Review | Songlines

Soma

Rating: ★★★★

View album and artist details

Album and Artist Details

Artist/band:

John McSherry

Label:

Compass 745382

July/2010

The Belfast uilleann piper John McSherry sprang to fame with the band Tamalin in the 1990s, before moving on to Dónal Lunny’s Coolfin, appearing in the first incarnation of Lúnasa, collaborating with Mike McGoldrick, and recording a stonking duo album with fiddler Dónal O’Connor with whom he also plays in At First Light. He has always been a technically gifted piper and, in his younger years, veered towards the flashy. Of late, however, his playing has become as multi¬layered as the title of his debut album, Soma. Does this refer to the body, to the Indian plant with intoxicating juice used in religious ceremonies, or to the perfect drug described by Huxley in Brave New World? Whatever the case might be, McSherry’s brand of ‘soma’ is a thoroughly exhilarating, sometimes tantalising, high-stepping bundle of fun and, occasional, whimsy.

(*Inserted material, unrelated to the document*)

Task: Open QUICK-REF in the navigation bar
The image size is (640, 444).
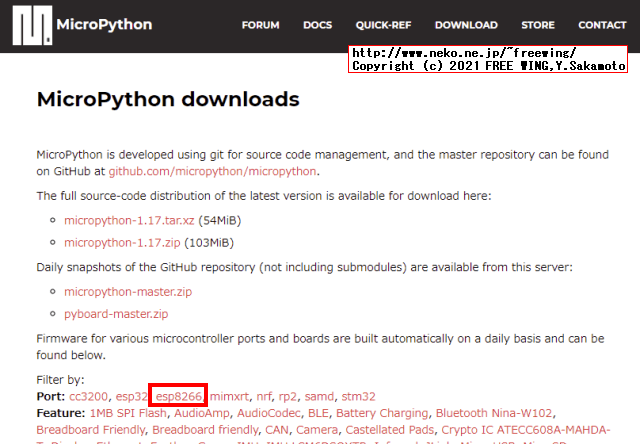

McSherry plays solo on only one track, the enchanting slow air, ‘Aisling Gheal’, and is accompanied on keyboards by O’Connor on two others: the appropriately mournful ‘An Bhean Chaointe’ (The Keening Woman) – a daringly low-key opening track – and the low-whistled ‘Bádai na Scadán’, another slow air learnt from O’Connor’s mother, the late singer Eithne ní Uallacháin. Elsewhere he’s equally at home in the company of sister Joanne (fiddle), brother Paul (guitar), Ruben Bada (bouzouki and guitar), Tony Byrne (guitars) and percussionists Francis McIlduff and Israel Sanchez. The leaps and switchback turns of ‘The Wave-Sweeper’ recall the sadly unappreciated invention of Davy Spillane’s boundary-crossing Atlantic Bridge, while, contrastingly, the set of tunes kicked off by the jig ‘The Rambles of Kitty’ with its sudden change to the reel ‘Miss Ramsey’s’ is thoroughly redolent of Bothy Band-era Paddy Keenan. Yet McSherry soundly remains his own man on this hugely engrossing and often inspiring album.